The strategy of direct fragment analysis reveals critical information regarding the primary structure, glycosylation patterns, and isomeric variants of antibodies. Although the bottom-up approach requires more time, it offers more detailed structural information. In this process, protein samples are first denatured, reduced, and alkylated, followed by enzymatic digestion using proteases such as trypsin, Lys-C, or Asp-N. Subsequently, the primary structure is characterized by LC-MS/MS. Combining reversed-phase HPLC (RP-HPLC) peptide mapping with MS and MS/MS allows for accurate verification of the antibody drug's amino acid sequence as predicted from the cDNA. In the routine workflow, the molecular masses of all unmodified peptides are initially analyzed and compared with the masses predicted by MS. Peptide sequences are then further confirmed through MS/MS fragmentation. Peptide mapping, combined with MS and MS/MS, is not only utilized to determine peptide content but also to quantify the levels of modified amino acids through the integration of peak areas from the extracted ion chromatograms (EIC). The results are typically expressed as a percentage of the total peak area of the peptide.

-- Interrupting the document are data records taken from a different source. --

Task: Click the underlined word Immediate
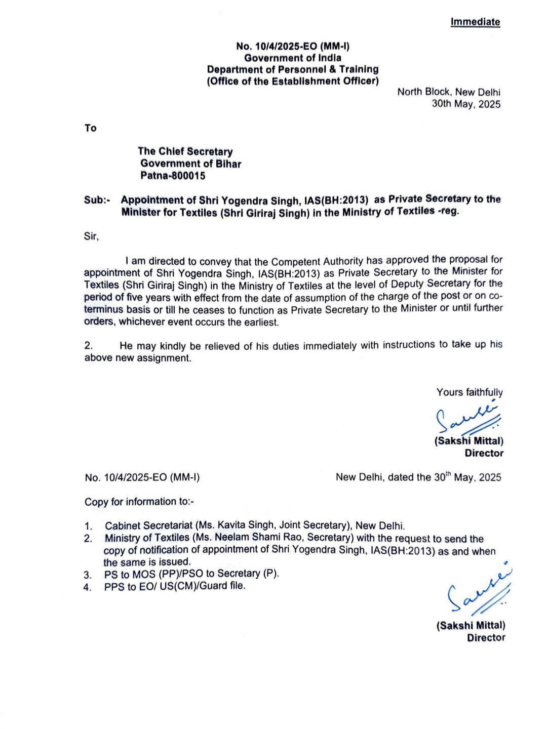pos(475,22)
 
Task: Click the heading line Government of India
pos(293,58)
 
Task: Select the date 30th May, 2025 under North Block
pos(466,104)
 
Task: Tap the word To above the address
pos(91,128)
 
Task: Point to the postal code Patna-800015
pos(173,176)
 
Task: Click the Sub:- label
pos(97,200)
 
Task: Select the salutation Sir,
pos(91,236)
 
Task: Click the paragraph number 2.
pos(89,346)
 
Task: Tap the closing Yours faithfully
pos(470,392)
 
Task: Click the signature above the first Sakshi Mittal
pos(467,418)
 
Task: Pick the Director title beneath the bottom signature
pos(486,638)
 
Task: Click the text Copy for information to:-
pos(139,502)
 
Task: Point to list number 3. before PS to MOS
pos(88,575)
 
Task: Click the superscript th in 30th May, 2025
pos(448,474)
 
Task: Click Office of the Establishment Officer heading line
pos(293,81)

To ensure sequence integrity and accuracy, multiple enzymatic digests are required to achieve comprehensive sequence coverage and to identify all potential amino acid modifications. It is important to note that glycation of lysine residues interferes with Lys-C digestion, necessitating the use of alternative proteases to generate complementary data. Throughout the research and development process, strict adherence to the principle of confirming amino acid sequences at both the MS and MS/MS levels is maintained. Detailed analyses of sequence coverage are conducted, along with the provision of b- and y-ion fragment information. Finally, the amino acid sequence is matched against the sequence predicted from cDNA, and in accordance with regulatory guidelines, 100% sequence coverage in primary mass spectrometry is ensured. Simultaneously, in-depth analysis of MS/MS signals is performed to uncover additional valuable insights.
Conclusion
This detailed characterization of antibody structure, encompassing molecular size and charge variants, post-translational modifications, and amino acid sequence fidelity, provides a thorough understanding of the relationship between the antibody's structure and its biological function. The multi-level analytical strategies described—top-down, bottom-up, and direct fragment analysis—enable precise verification of the antibody sequence and help to define the critical quality attributes. Such analyses are integral to the development of robust production processes and control strategies, ensuring both the efficacy and safety of monoclonal antibody therapeutics.
Reference
- Georgiou, G., Ippolito, G., Beausang, J. et al. The promise and challenge of high-throughput sequencing of the antibody repertoire. Nat Biotechnol 32, 158–168 (2014).